Don’t Forget to Alter your Federated Tables!

If you’re using the Federated engine, here’s something important to remember (apart from the usual advice of “please don’t”). If you need to change the structure of the remote table, always remember to update the Federated table. If not, when you try to use the table, you’ll get this error:

mysql> SELECT * FROM foo;
ERROR 1030 (HY000): Got error 1 from storage engine

This error isn’t really helpful. The problem is, the Federated engine only checks that the remote table structure is correct when it initially connects. Once it has connected, no more checks. When you restart the server, you get a much more helpful message:

mysql SELECT * FROM foo;
ERROR 1431 (HY000): The foreign data source you are trying to reference does not exist. Data source error:  error: 1054  'Unknown column 'b' in 'field list''

Also, keep your eye on the FederatedX project.
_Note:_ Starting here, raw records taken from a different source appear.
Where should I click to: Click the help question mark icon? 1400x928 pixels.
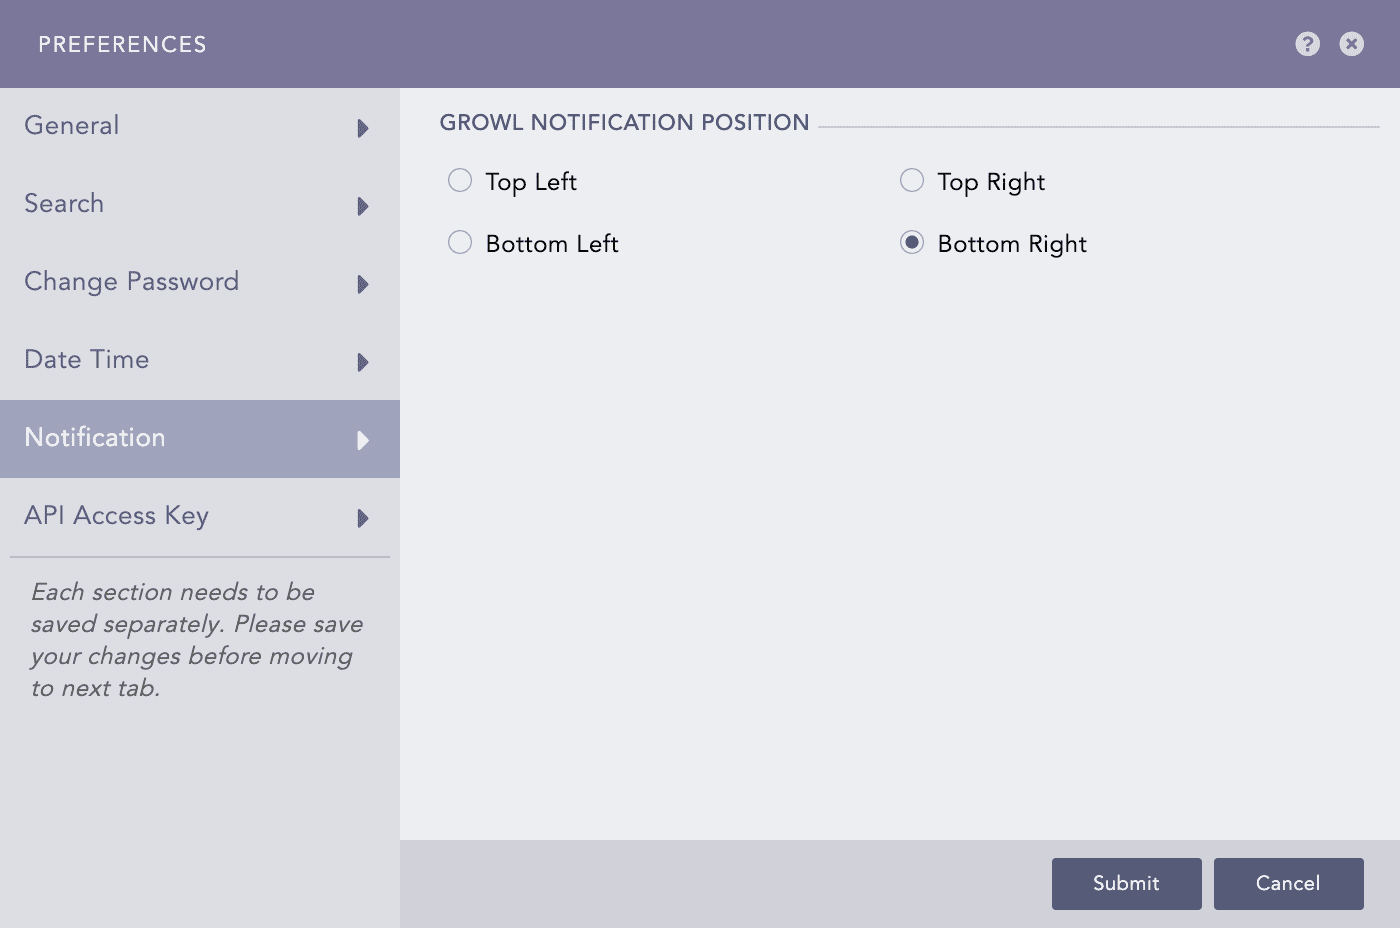[1307, 44]
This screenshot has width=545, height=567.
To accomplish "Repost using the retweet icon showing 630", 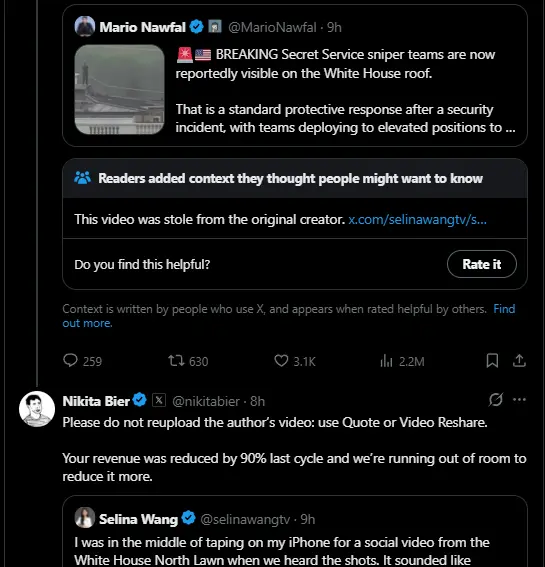I will tap(176, 361).
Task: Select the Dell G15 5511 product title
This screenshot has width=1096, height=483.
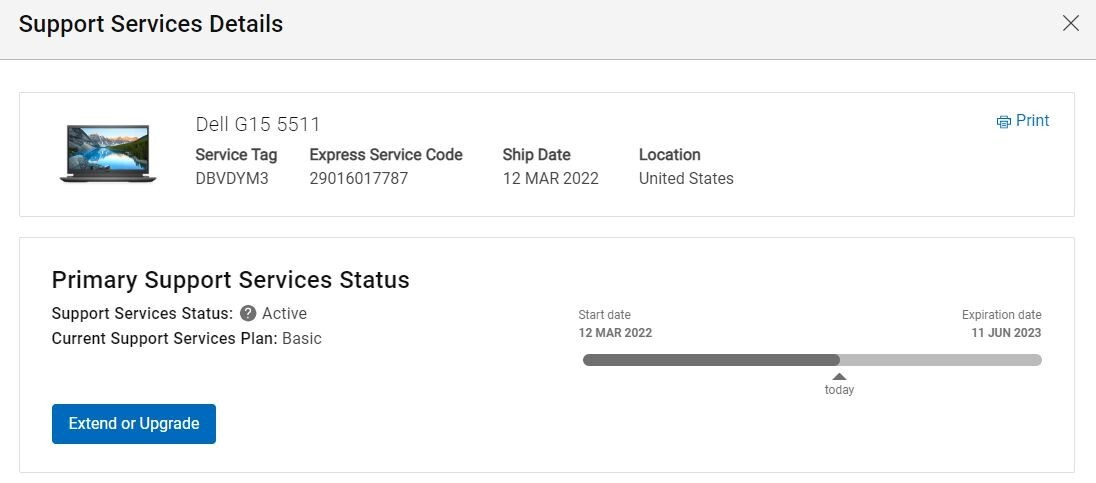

It’s still under development, but will hopefully upgrade the Federated engine to being useful again.

1 comment

  1. In 5.1, you can use a federated server to do this:

    create server ‘server_one’ foreign data wrapper ‘mysql’ options
    (HOST ‘127.0.0.1’,
    DATABASE ‘first_db’,
    USER ‘root’,
    PASSWORD ”,
    PORT 3306,
    SOCKET ”,
    OWNER ‘root’);

    CREATE TABLE t1 (
    `id` int(20) NOT NULL,
    `name` varchar(64) NOT NULL default ”
    )
    ENGINE=”FEDERATED” DEFAULT CHARSET=latin1
    CONNECTION=’server_one’;

    then, change what t1 connects to by:

    ALTER SERVER ‘server_one’ options(DATABASE ‘second_db’);

    This makes it so you don’t have to alter the table t1, so if you have 100s of tables pointing to a given server/database, you just have to change the server and not all 100 tables !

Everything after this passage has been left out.